----- Data shown -----
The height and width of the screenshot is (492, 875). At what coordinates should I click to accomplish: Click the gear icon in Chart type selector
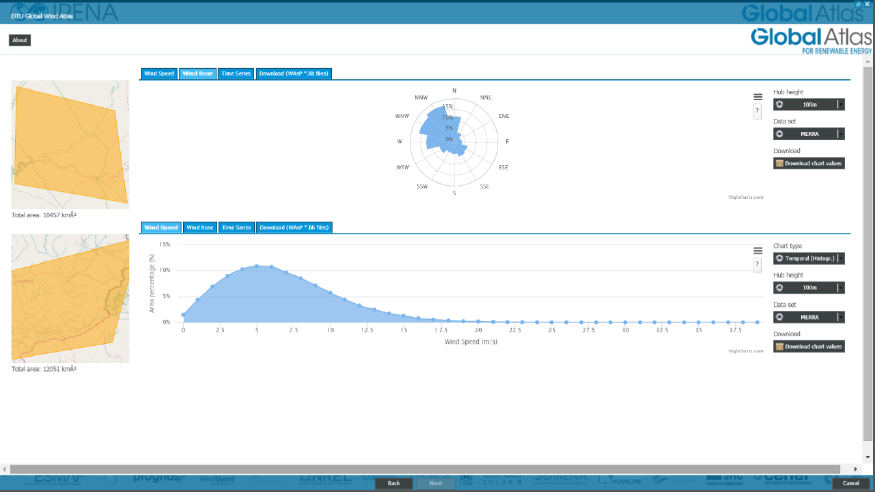click(779, 258)
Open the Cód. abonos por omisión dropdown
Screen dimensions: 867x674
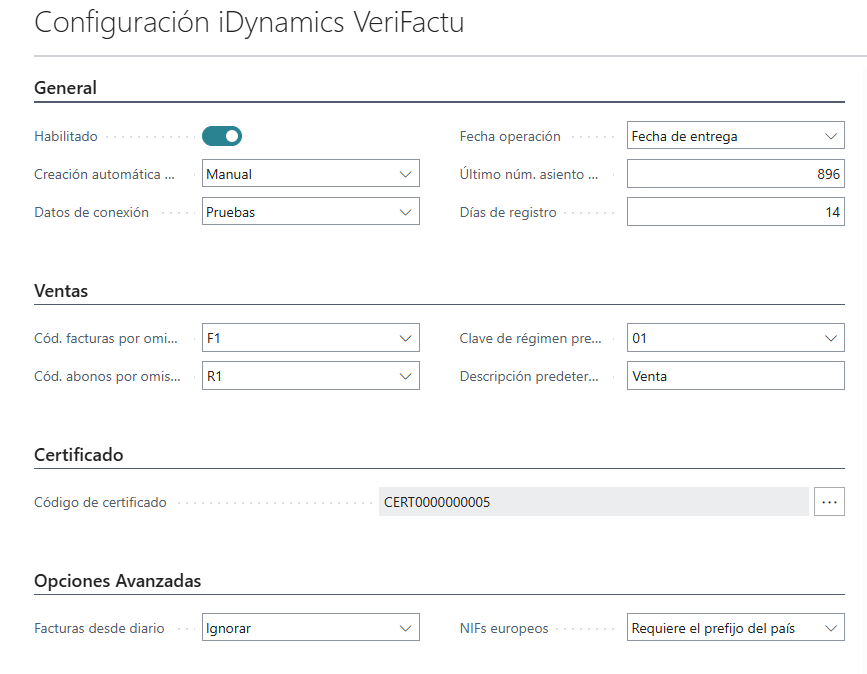[310, 376]
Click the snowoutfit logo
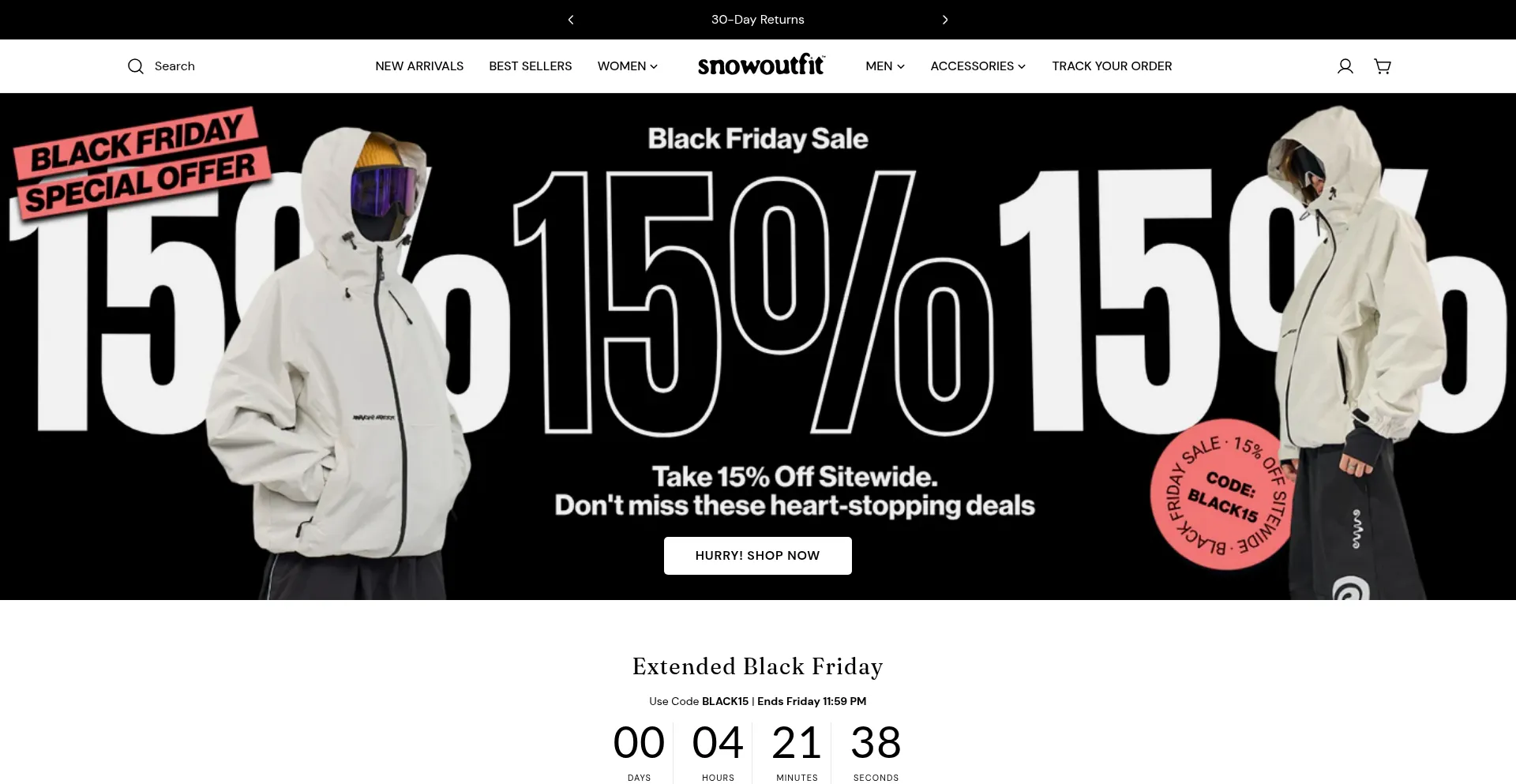The height and width of the screenshot is (784, 1516). coord(761,66)
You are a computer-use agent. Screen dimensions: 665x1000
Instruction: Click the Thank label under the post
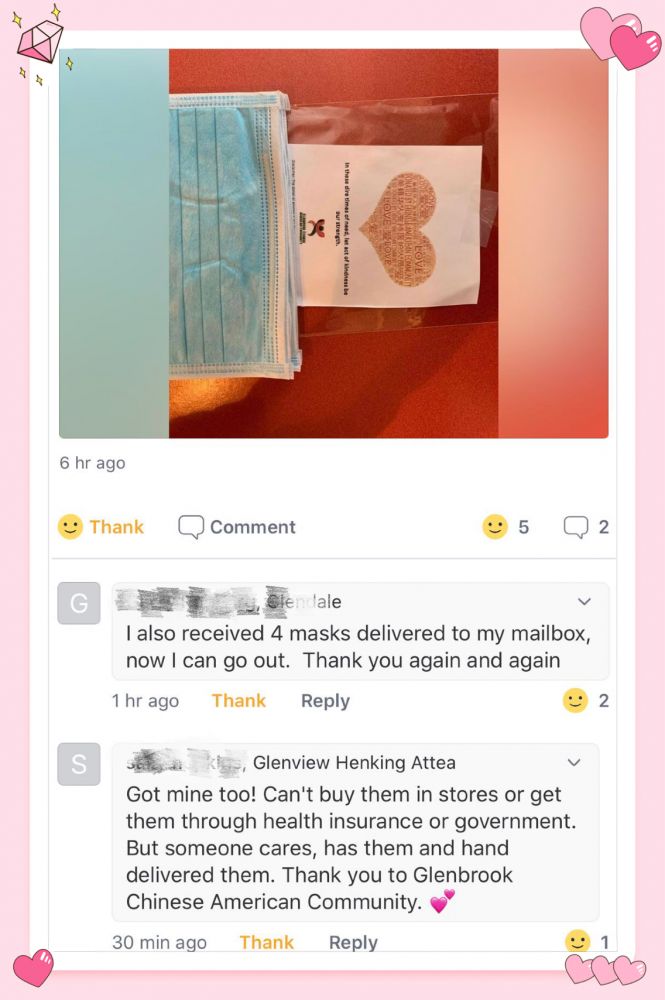click(x=117, y=527)
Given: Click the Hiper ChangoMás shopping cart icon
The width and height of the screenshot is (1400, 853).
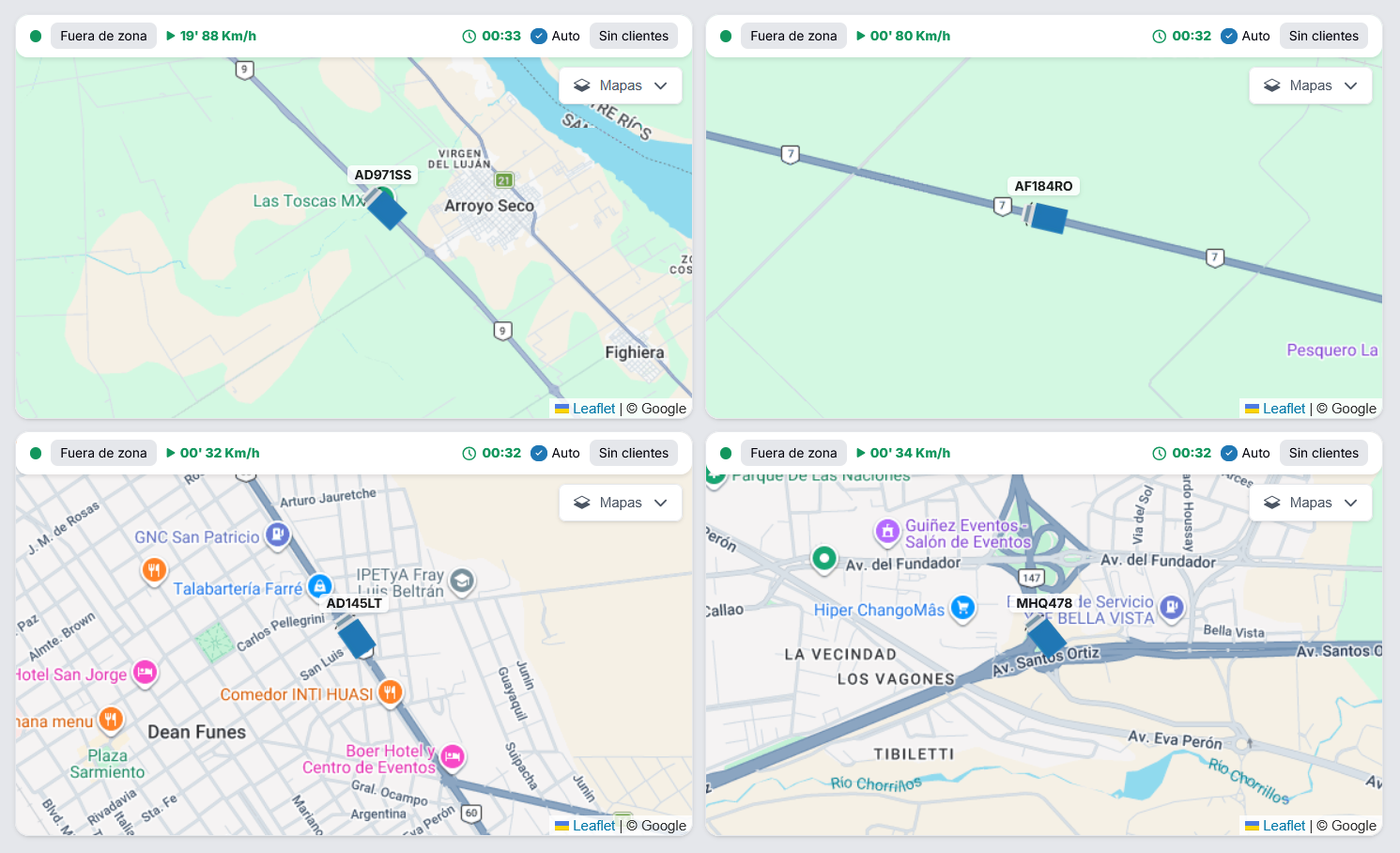Looking at the screenshot, I should (x=962, y=608).
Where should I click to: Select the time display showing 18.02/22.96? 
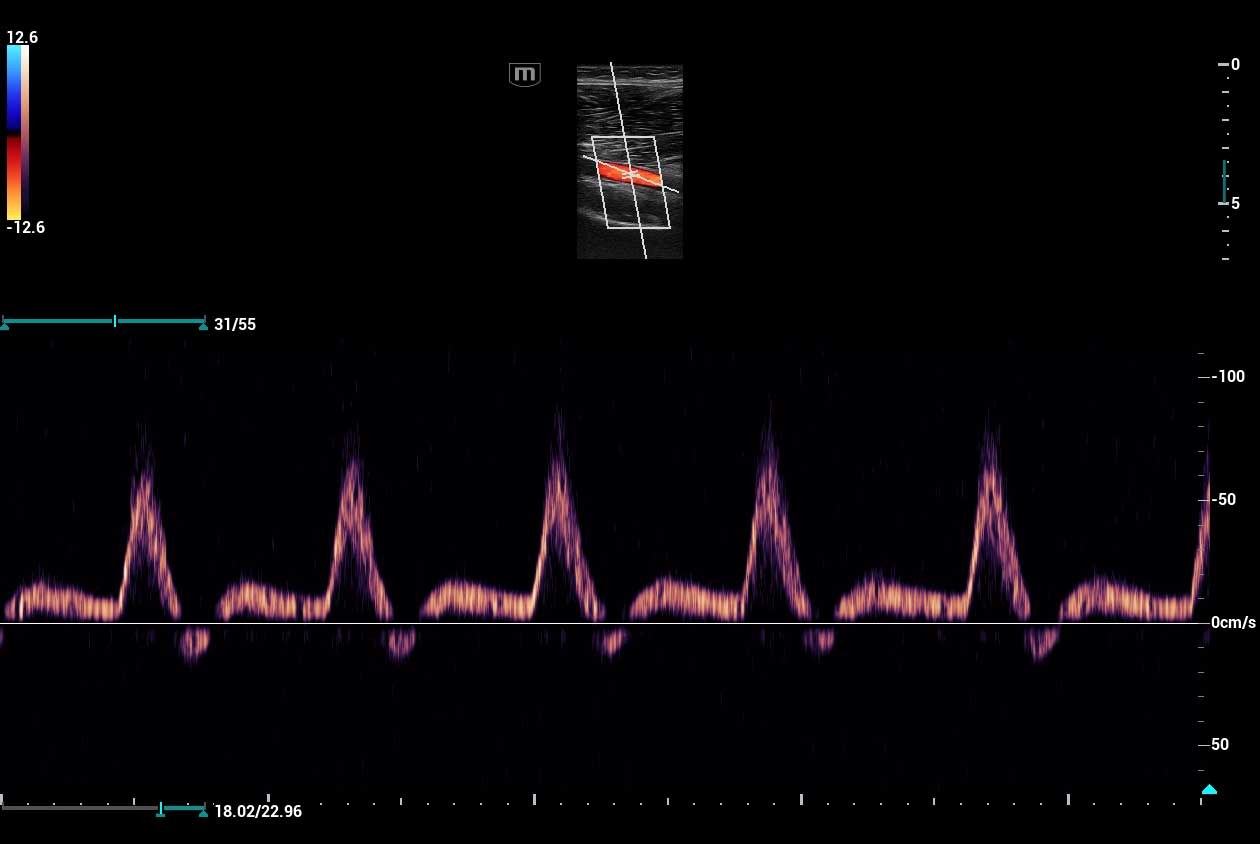(x=256, y=811)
-----
Omit the pictures, and please restate word for word the lines running from the line with "Where should I" to the end of the entries.

Exercise output:
Where should I click to: Select the time display showing 18.02/22.96? 
(x=256, y=811)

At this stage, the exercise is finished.